> [SHORT EXERCISE]
Answer these questions from the oak dog crate thread:
(a) Besides holding the dog, what else is the crate built to serve as?
(b) Where was the red oak for the crate recycled from?
(c) How much does the smallest of cabinetman's German Shepherds weigh?

# Oak dog crate



## Joeb41 (Jun 23, 2012)

Our little dog likes to sleep in his crate in our bedroom so rather than the wire crate I decided to build one of red oak that will double as a night table for my wife.

Under construction.








Finished project.









Moving in day.








The red oak was recycled from a local schoolhouse that was being renovated for commercial space. There are 42 mortise & tenons. The casters didn't come in yet so it's sitting on Rockler bench cookies. Finish is Zar early american stain and two coats of poly. Happy dog, happy wife, life is good!


----------



## cabinetman (Jul 5, 2007)

Nice looking crate...well done. I showed it to my wife, and she was very impressed. Wants ones for our German Shepherds, but our smallest is 90 lbs.









 







.


----------



## Dominick (May 2, 2011)

Nicely done. Pooch looks comfy.


----------



## Sorrowful Jones (Nov 28, 2010)

Very cool idea and nicely built!


----------



## bigben (Jul 21, 2012)

Nicely done, no wire box but a nice piece of furniture. I like the finish as well.

Makes me wish I could put a top on my kid's crib - he starting to climb out! Time to build a little bed...


----------



## rayking49 (Nov 6, 2011)

Great idea and good job on it.


----------



## calcnerd (Dec 7, 2012)

Very cool idea. I may consider this as well. We have two labs.

(Element and text position data)
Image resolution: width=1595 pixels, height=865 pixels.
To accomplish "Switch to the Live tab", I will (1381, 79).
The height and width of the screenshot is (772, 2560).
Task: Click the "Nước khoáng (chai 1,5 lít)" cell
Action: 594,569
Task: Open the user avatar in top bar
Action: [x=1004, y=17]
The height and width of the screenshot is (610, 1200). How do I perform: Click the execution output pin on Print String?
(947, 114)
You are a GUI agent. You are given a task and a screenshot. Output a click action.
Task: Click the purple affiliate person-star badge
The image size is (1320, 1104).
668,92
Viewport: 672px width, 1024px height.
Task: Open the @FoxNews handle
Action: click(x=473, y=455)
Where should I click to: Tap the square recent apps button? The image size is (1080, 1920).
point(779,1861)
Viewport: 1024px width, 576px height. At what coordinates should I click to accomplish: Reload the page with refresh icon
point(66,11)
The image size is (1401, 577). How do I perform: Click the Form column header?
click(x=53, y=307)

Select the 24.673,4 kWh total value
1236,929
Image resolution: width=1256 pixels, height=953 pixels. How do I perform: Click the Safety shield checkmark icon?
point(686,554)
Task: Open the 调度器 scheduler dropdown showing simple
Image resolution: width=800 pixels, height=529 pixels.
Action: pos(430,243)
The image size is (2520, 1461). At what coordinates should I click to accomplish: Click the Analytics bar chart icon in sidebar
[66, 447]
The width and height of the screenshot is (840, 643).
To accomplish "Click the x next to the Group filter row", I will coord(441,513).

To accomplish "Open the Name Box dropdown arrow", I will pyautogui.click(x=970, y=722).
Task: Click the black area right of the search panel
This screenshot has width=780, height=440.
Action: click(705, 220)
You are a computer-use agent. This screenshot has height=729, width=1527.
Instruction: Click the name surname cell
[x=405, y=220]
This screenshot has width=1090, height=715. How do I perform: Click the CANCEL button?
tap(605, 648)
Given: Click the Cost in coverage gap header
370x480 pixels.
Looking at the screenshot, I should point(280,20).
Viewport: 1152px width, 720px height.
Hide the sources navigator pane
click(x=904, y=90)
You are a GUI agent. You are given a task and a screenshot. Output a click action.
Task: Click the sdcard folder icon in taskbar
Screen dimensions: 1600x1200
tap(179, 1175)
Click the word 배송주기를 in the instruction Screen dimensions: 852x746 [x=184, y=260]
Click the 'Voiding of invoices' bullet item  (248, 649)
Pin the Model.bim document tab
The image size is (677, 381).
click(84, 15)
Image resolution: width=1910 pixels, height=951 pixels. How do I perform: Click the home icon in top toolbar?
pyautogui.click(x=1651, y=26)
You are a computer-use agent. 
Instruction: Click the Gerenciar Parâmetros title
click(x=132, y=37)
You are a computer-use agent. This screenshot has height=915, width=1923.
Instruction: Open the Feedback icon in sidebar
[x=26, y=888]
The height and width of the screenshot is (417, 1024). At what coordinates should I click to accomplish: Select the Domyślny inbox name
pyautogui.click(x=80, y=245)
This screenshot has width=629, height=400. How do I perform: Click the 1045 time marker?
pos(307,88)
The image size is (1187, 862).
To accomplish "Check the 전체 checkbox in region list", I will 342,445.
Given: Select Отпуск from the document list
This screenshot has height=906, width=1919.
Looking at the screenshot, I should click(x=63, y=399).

> [RESULT OF THE TASK]
(a) A night table for the builder's wife.
(b) A local schoolhouse that was being renovated for commercial space.
(c) 90 lbs.